## [Requirement]
Your answer must match, word for word, the lines from the one holding "The image size is (972, 380)." through the final line below, with pictures excluded.

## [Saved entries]
===============

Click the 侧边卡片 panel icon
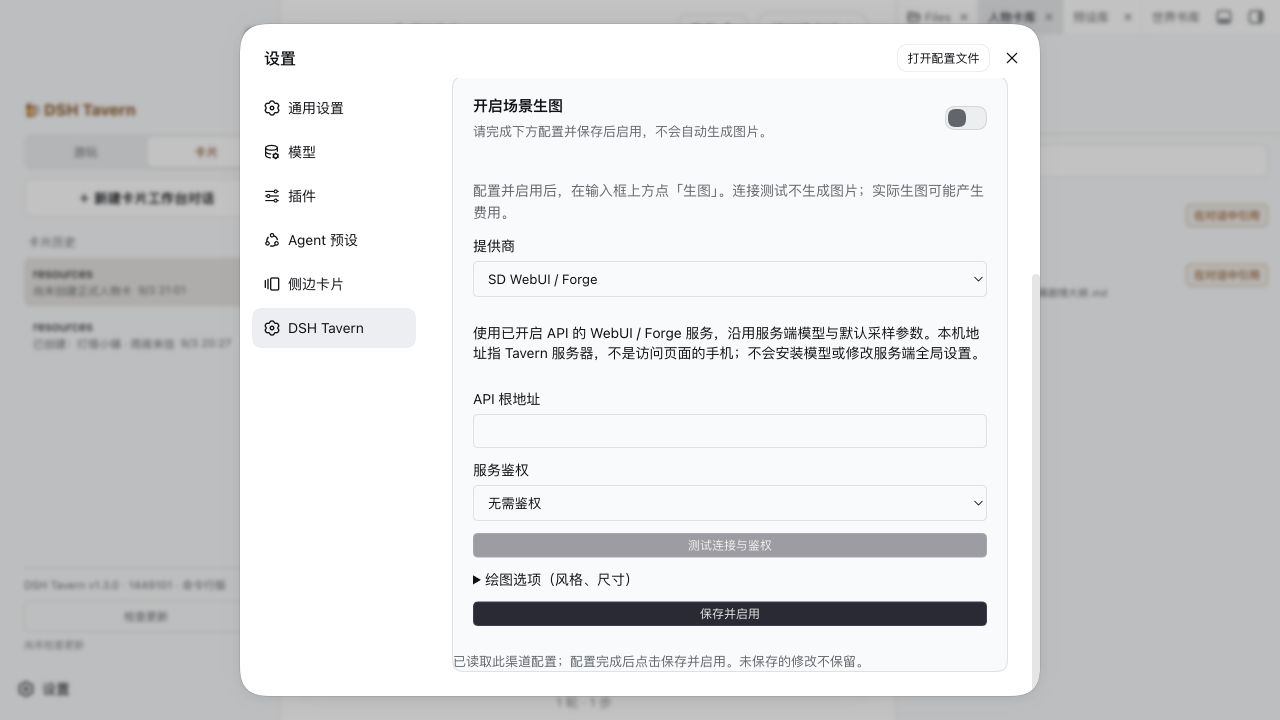pyautogui.click(x=272, y=284)
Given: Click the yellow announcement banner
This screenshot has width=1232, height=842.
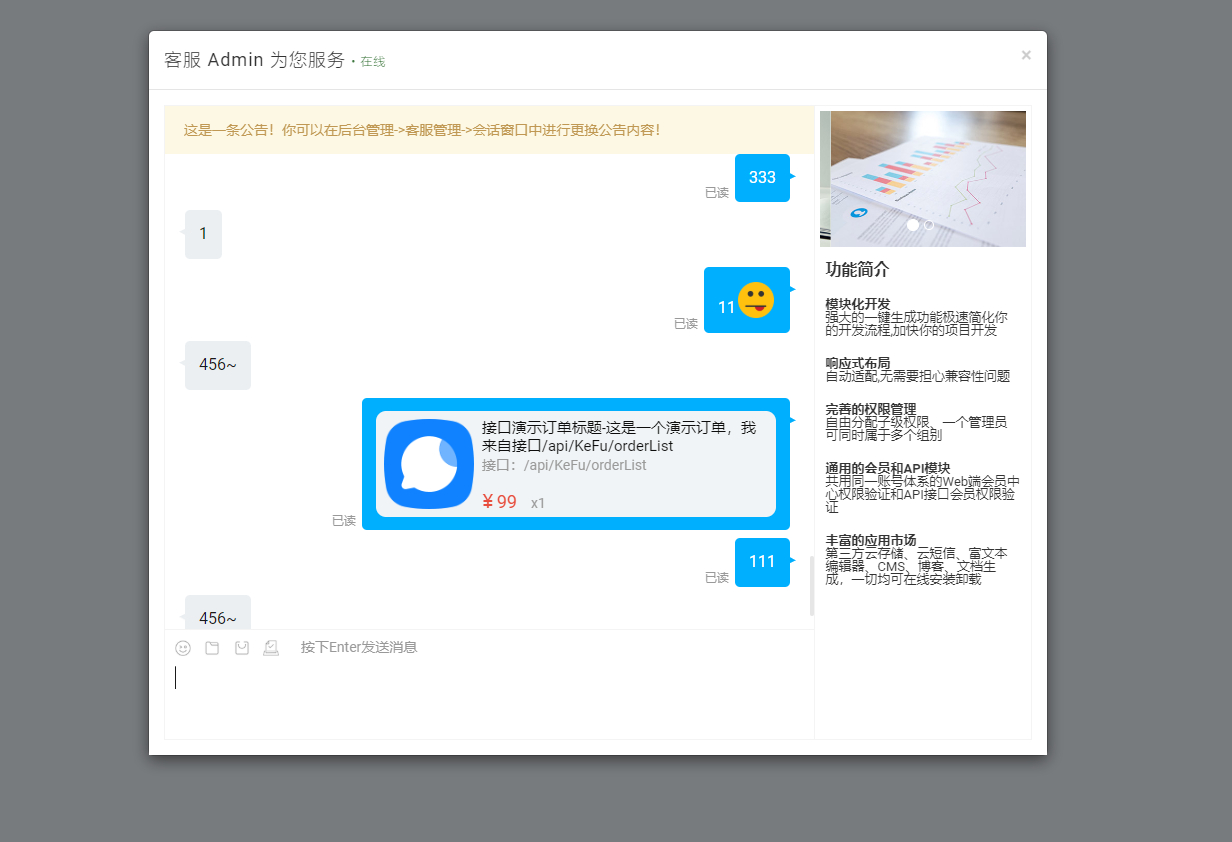Looking at the screenshot, I should (x=490, y=129).
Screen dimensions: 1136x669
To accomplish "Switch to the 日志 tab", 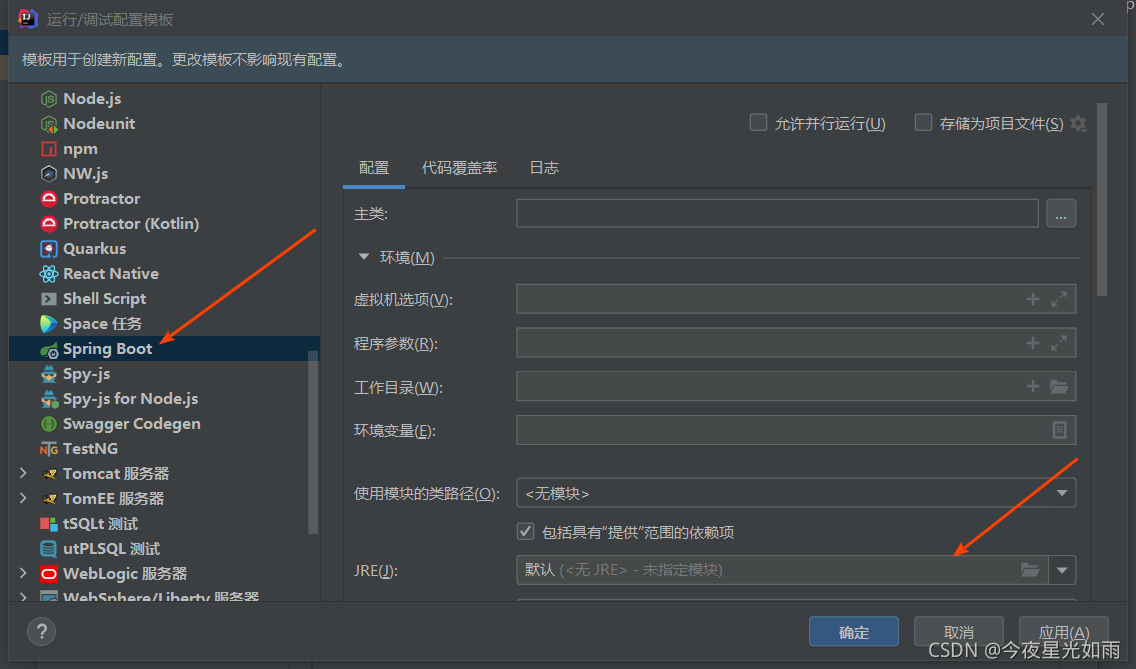I will click(543, 168).
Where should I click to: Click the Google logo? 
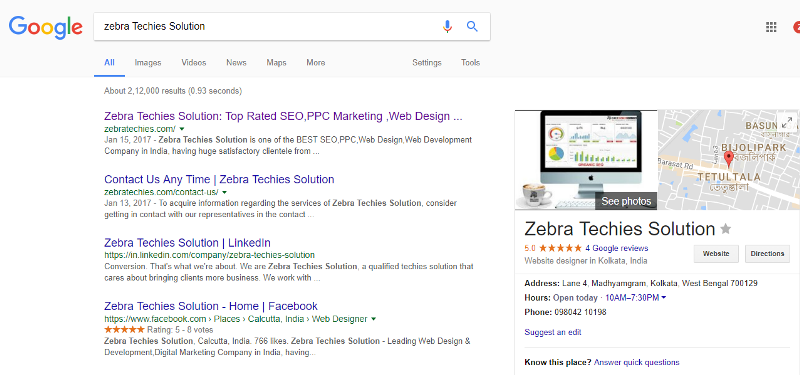[x=45, y=28]
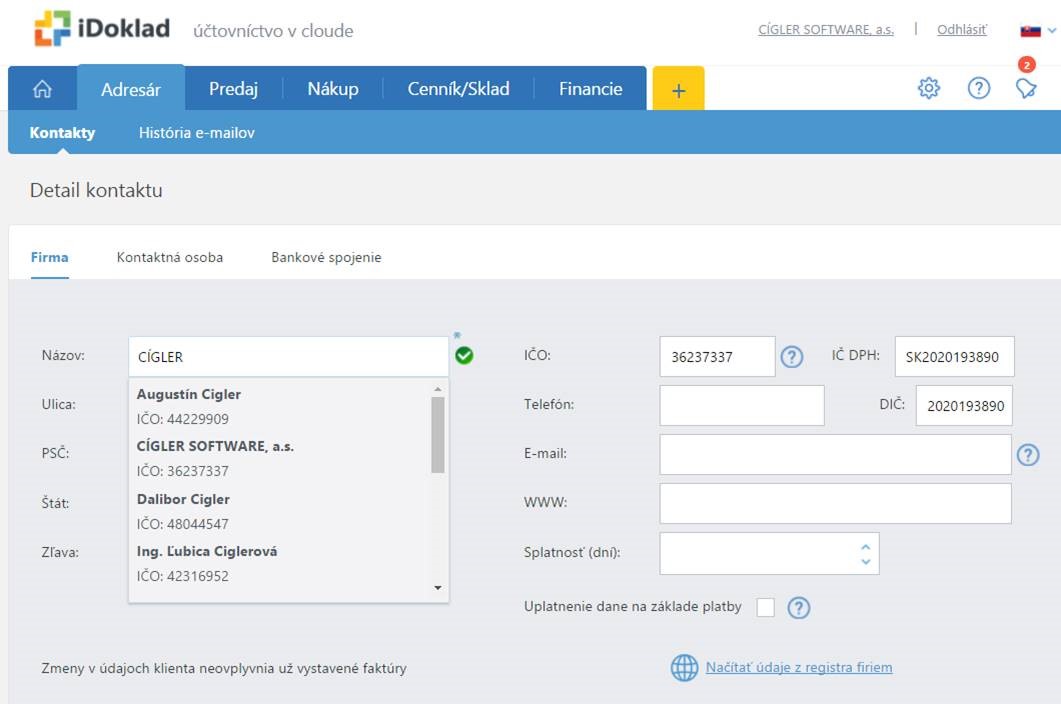Click the Odhlásiť link
The image size is (1061, 704).
tap(961, 30)
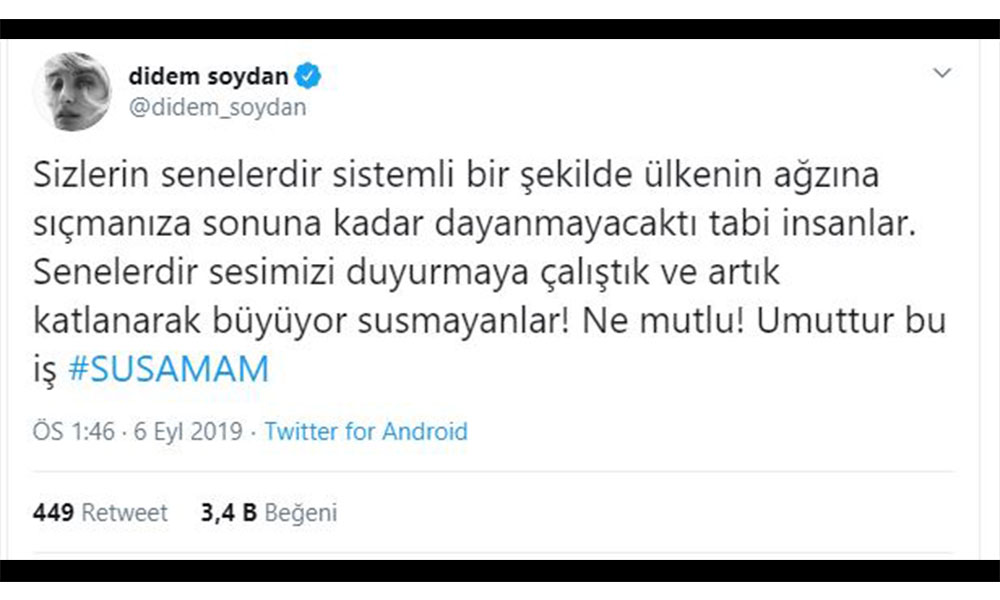Click the ÖS 1:46 · 6 Eyl 2019 timestamp
This screenshot has width=1000, height=600.
[140, 432]
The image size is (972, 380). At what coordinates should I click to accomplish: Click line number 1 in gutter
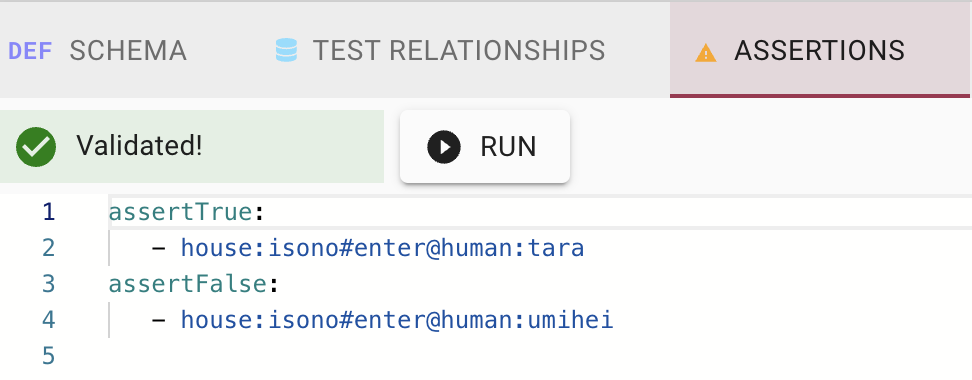pyautogui.click(x=49, y=213)
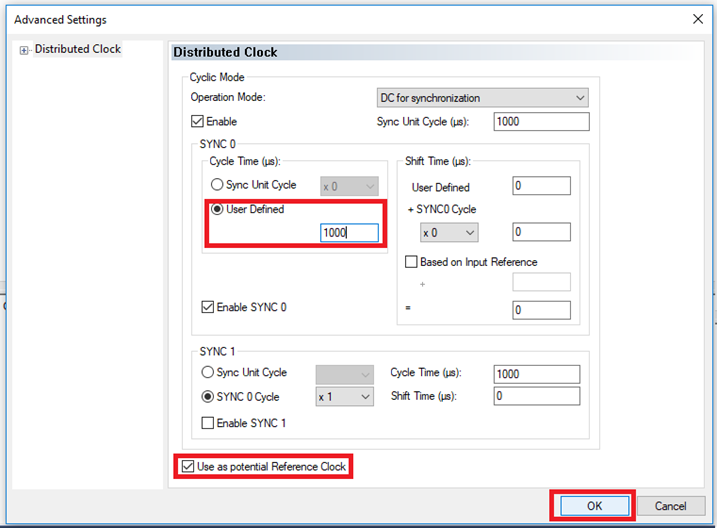Viewport: 717px width, 528px height.
Task: Click the User Defined shift time field
Action: pos(541,186)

===============

## [Output for this exercise]
The image size is (972, 380). At what coordinates should I click to accomplish: Click line number 1 in gutter
pyautogui.click(x=49, y=213)
Viewport: 717px width, 528px height.
Task: Click the User Defined shift time field
Action: pos(541,186)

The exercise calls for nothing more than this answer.